M. Klein Loses Bid to Exit MultiPlan SPAC Case With Novel Ruling

Jan. 4, 2022, 3:29 PM UTC

M. Klein & Co. and MultiPlan Corp. must face shareholder litigation over claims that they structured a merger between the health analytics business and a blank-check company to shortchange public investors while giving insiders a 1.2 million percent return, a Delaware judge said in a novel ruling.

Vice Chancellor Lori W. Will let the case move forward in Delaware Chancery Court, becoming the first judge to rule on behalf of the leading business court that ordinary fiduciary principles apply to transactions involving “special purpose acquisition companies” like those backed by M. Klein.

SPACs are publicly traded entities raising money on the promise of a reverse merger, or “de-SPAC,” with a private business that can then access public markets without the scrutiny of a traditional initial public offering. SPAC deals exploded in popularity in 2020, leaving regulators to play catch-up.

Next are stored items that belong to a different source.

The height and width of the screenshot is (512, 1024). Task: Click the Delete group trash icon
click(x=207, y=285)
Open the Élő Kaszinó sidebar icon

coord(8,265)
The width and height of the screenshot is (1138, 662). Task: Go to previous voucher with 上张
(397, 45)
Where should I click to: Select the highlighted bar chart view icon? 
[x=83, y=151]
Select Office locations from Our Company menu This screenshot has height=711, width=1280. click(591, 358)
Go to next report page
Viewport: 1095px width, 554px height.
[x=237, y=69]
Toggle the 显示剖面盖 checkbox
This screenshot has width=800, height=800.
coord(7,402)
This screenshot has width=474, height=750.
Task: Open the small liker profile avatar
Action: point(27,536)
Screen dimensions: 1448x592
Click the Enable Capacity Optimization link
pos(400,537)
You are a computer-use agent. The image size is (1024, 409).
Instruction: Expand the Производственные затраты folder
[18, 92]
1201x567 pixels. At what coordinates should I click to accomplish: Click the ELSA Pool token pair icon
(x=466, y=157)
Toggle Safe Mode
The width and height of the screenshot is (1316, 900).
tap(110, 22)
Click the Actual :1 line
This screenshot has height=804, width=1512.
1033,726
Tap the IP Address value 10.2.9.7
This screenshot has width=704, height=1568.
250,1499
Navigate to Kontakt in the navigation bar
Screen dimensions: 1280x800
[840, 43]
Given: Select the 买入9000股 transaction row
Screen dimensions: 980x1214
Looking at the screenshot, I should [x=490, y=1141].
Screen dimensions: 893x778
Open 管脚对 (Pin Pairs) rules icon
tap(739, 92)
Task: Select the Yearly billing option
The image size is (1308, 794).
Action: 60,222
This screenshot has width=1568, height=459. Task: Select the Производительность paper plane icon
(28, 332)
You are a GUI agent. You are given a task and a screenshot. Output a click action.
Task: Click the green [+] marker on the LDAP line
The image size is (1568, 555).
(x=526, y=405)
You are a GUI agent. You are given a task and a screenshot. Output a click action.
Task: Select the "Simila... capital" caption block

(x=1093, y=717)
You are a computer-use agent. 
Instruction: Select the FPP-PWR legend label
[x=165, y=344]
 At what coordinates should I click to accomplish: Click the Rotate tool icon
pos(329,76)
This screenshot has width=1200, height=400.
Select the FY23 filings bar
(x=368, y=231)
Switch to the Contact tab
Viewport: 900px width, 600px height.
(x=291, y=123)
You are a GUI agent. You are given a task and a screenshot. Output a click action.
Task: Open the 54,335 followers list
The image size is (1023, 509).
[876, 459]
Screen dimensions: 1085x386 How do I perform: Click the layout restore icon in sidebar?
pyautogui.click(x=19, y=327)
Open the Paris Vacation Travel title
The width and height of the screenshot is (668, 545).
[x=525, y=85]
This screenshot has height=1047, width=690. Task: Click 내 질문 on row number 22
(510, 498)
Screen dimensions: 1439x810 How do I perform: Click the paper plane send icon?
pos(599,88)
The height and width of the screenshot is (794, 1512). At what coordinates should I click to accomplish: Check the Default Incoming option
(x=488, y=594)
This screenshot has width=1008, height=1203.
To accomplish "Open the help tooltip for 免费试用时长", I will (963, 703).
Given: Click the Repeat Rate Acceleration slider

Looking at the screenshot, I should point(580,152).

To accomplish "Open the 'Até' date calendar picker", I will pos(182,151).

Will said Monday that her ruling in favor of investors in M. Klein’s Churchill Capital Corp. III was a narrow one. If they’d been told the truth about the merger’s details, they likely wouldn’t have a valid claim, despite “unique characteristics of a SPAC” that can lead to conflicts of interests, the judge said.

“The mismatched incentives relevant here were known to public stockholders who chose to invest,” but “those stockholders were allegedly robbed of their right to make a fully informed decision about whether to redeem their shares,” she wrote.

If the investors had been given all the information, “one can imagine a different outcome,” Will added.

The lawsuit, filed in March, is part of a wave of cases challenging the structural features of SPACs, particularly the standard practice among financiers of giving themselves “founder shares” for fractions of a cent each that are worth millions if a merger is found but nothing if a deal falls through.

Many of the suits slam SPACs with rhetorical broadsides while alleging relatively technical violations, such as inadequate disclosures. Several of them take aim at affiliates of M. Klein, which is controlled by “serial” SPAC sponsor and former Citigroup Inc. investment banking chief Michael Klein.

The suit by MultiPlan investors targets members of Churchill’s pre-deal board and other Klein affiliates that got founder shares or played a role in the transaction.

It accuses them of concealing the fact that MultiPlan’s stock was about to “crater” when its top customer, UnitedHealth Group Inc., not only withdrew from their relationship but created a competing business unit.

Will let those claims move forward Monday, saying the allegations made it plausible that the merger’s “special benefit to Klein” motivated him to do whatever it took to push the transaction through, even if it was a bad deal for ordinary investors.

Churchill shareholders “agreed to give the sponsor an opportunity to look for a target company,” but they didn’t “agree that they did not require all material information” about the deal before deciding whether to participate, the judge wrote.

She did, however, let Churchill’s former chief financial officer out of the case.

The shareholders are represented by Bernstein Litowitz Berger & Grossmann LLP. MultiPlan is represented by Richards, Layton & Finger PA and Simpson Thacher & Bartlett LLP. Klein and its affiliates are represented by Ross Aronstam & Moritz LLP and Weil, Gotshal & Manges LLP.

The case is In re MultiPlan Corp. Stockholders Litig., Del. Ch., No. 2021-0300, 1/3/22.